Establishment of FUT8 Knockout CHO-S Cell Line with Stable Expression of Anti-HER2 Monoclonal Antibody

本研究在实验室前期构建的敲除α-1,6-岩藻糖基转移酶(FUT8)基因的中国仓鼠卵巢(CHO)细胞株(FUT8-/--CHO-S)基础上,建立了稳定表达IgG1型抗HER2单克隆抗体的稳转细胞株。以曲妥珠单抗为模式蛋白,构建了带有嘌呤霉素抗性基因的表达载体pIRES-HC和pIRES-LC,并用电穿孔法共转染入FUT8-/--CHO-S细胞,通过嘌呤霉素加压培养、Dot Blot和WesternBlot等检测方法,经过两轮有限稀释筛选出了高表达的稳转细胞株Tru-FUT8-/--CHO-S。该细胞株在批次培养(Batch)中最高生长密度达每毫升6.05×106个,抗体产量为168 mg/L。在补料培养(Fed-Batch)中,通过补料CHO Feed4的添加,最高生长密度提高到每毫升17.1×106个,抗体产量达到437 mg/L,试验结果表明改造的FUT8-/--CHO-S细胞株具有开发成工业细胞株的潜力。
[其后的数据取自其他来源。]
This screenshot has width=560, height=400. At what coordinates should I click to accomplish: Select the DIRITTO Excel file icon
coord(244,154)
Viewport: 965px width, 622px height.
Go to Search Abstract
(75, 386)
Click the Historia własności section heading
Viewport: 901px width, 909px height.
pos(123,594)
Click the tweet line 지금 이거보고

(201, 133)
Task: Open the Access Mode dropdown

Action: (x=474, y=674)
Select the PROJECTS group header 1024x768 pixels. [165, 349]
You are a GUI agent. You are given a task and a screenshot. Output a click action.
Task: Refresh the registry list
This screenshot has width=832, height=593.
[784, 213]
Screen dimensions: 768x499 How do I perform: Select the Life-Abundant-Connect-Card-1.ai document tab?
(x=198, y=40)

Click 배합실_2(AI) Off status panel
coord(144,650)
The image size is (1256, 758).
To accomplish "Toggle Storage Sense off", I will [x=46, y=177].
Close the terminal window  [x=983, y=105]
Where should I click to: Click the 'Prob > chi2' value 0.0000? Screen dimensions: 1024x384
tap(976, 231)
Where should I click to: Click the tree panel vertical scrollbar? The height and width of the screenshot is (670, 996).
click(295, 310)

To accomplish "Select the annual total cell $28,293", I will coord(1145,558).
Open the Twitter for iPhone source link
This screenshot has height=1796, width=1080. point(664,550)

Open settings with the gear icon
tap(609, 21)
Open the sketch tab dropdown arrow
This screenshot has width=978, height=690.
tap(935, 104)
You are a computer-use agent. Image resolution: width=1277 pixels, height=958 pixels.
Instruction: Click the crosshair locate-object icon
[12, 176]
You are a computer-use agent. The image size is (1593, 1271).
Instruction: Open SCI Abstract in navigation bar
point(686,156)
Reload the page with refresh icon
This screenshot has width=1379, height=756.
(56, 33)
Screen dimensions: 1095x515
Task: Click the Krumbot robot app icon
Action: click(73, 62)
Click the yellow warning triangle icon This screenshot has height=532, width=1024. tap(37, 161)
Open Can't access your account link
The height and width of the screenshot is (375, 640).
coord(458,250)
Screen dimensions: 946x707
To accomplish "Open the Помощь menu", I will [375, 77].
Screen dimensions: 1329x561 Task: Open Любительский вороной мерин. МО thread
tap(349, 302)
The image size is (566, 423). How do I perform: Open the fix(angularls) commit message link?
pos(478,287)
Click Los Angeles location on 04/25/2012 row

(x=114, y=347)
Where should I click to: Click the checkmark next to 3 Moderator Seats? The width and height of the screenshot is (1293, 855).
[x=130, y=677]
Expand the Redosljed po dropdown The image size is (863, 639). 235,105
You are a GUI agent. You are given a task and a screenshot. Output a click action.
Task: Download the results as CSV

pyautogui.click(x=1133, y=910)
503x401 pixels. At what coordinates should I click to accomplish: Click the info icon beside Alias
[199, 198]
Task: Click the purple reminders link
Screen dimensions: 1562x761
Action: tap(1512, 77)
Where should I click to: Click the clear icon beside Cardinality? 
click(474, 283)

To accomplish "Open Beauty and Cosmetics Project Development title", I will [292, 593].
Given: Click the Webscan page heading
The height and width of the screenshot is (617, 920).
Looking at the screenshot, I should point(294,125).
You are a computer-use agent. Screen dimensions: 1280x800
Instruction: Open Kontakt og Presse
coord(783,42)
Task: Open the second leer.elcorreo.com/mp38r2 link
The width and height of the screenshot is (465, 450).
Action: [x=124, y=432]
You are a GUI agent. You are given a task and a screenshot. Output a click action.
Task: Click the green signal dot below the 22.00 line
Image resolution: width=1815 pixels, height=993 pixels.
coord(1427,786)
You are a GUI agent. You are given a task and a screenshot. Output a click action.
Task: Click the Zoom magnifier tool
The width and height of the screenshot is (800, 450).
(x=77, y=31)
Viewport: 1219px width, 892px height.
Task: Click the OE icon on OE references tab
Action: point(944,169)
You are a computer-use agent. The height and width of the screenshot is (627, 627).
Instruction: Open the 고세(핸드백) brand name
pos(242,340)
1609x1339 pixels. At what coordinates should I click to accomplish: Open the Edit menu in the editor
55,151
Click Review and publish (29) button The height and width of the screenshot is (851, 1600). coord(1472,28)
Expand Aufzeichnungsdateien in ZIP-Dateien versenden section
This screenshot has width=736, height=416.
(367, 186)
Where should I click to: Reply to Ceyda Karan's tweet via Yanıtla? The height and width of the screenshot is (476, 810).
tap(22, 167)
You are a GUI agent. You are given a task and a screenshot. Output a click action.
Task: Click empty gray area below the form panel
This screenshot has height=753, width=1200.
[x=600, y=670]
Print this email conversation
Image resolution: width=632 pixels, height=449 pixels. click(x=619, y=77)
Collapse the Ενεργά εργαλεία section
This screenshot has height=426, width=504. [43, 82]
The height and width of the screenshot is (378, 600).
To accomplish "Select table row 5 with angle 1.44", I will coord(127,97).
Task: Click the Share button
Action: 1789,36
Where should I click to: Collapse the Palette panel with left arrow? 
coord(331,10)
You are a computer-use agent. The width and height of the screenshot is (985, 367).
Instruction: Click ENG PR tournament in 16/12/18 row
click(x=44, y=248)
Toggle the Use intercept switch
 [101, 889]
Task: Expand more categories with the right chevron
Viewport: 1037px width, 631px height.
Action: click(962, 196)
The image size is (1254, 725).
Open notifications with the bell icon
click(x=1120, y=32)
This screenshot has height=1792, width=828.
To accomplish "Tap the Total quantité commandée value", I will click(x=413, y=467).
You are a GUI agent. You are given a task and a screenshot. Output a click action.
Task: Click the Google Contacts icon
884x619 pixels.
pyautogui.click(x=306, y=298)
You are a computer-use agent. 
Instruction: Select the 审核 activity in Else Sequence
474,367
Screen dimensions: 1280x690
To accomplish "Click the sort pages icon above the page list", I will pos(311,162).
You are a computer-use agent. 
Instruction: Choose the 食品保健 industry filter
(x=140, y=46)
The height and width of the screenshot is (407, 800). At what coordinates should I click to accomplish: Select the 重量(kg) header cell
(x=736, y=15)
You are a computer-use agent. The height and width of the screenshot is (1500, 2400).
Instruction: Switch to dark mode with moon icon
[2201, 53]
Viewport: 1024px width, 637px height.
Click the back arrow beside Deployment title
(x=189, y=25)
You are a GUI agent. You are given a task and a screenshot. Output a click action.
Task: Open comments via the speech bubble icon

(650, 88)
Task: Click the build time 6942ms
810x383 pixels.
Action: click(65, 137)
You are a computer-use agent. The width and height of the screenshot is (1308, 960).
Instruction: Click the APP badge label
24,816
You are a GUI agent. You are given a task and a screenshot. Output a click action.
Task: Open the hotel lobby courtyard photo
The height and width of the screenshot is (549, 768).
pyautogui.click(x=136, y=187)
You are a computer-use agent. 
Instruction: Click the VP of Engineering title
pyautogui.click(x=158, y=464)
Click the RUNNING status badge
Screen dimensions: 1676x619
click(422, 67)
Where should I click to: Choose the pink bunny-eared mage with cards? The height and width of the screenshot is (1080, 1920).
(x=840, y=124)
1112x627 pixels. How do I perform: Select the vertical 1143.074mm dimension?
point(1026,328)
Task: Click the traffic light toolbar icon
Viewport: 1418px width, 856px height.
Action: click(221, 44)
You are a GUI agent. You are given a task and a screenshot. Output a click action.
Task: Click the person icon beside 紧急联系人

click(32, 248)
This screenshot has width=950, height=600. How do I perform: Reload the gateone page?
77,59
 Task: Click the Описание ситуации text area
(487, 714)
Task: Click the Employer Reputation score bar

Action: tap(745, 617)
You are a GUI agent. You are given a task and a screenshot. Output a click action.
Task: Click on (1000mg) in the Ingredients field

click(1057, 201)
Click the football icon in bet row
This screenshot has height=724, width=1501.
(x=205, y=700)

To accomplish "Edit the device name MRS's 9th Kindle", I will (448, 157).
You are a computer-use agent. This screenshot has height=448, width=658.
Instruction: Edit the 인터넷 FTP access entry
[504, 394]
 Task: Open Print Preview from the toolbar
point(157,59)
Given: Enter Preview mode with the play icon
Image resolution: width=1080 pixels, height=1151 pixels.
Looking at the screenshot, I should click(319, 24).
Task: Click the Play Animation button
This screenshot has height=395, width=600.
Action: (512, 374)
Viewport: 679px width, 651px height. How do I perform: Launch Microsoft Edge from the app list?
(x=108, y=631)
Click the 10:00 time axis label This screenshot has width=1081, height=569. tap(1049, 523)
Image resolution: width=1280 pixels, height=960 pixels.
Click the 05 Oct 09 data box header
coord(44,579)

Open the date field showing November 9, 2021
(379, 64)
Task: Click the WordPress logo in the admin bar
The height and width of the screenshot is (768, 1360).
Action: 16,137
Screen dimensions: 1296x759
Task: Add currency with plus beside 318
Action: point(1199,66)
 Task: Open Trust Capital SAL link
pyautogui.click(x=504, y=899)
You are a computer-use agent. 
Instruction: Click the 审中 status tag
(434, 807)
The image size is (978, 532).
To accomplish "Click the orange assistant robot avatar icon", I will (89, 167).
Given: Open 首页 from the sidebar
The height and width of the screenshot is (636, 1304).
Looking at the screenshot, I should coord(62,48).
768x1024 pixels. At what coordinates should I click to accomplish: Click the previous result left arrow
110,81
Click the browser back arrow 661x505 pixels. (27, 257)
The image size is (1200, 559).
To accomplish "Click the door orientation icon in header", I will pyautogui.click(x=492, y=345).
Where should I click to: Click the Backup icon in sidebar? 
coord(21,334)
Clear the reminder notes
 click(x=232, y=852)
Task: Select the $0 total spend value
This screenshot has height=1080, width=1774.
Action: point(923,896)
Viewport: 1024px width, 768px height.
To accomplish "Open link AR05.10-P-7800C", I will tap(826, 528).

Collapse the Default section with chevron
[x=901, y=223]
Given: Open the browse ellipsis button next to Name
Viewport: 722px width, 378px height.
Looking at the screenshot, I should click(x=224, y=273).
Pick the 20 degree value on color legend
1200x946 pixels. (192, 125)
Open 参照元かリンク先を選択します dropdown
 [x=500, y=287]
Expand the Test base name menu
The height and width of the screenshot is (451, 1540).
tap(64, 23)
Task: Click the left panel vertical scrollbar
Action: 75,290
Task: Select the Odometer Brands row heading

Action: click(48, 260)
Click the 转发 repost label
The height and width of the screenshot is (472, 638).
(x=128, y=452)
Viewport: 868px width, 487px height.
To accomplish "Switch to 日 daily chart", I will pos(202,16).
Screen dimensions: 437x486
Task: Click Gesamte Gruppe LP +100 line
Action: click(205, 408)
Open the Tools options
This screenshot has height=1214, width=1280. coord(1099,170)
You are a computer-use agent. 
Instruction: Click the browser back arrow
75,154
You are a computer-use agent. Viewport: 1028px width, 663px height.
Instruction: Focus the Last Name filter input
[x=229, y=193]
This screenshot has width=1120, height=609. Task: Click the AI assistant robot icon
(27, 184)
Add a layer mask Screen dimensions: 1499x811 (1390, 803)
In order to evaluate potential capability of the α-1,6-fucosyltransferase(FUT8) gene knockout Chinese hamster ovary(CHO) cell line(FUT8-/--CHO-S) in antibody expression, a stable cell line expressing the IgG1 monoclonal antibody was established. We chose trastuzumab as model protein. An anti-puromycin gene was cloned into vector pIRES, which followed by insertion of antibody heavy chain(HC) or light chain(LC) encoding regions respectively. Expression vectors pIRES-HC and pIRES-LC were co-transfected into FUT8-/--CHO-S cells by electroporation(1 800 V, 20 ms and 1 pulse). Transfected cells were selected with 16 μg/ml puromycin for 21 days. Then cell clones were isolated by limiting dilution and the antibody expression were evaluated by Dot Blot and Western Blot. Finally, a stable cell line(Tru-FUT8-/--CHO-S) with reasonable productivity and optimal growth was obtained. In batch culture, the highest cell density of Tru-FUT8-/--CHO-S cells was 6.05×106 cells/ml and antibody titer was 168 mg/L. Then we increased antibody production sequentially by Fed-Batch culture, the highest cell density reached 17.1×106 cells/ml and antibody titer was 437 mg/L with the addition of a mixture of nutrients. The results demonstrated that the engineered cell line FUT8-/--CHO-S was potential to be developed as a biopharmaceutical industrial cell line for antibody production.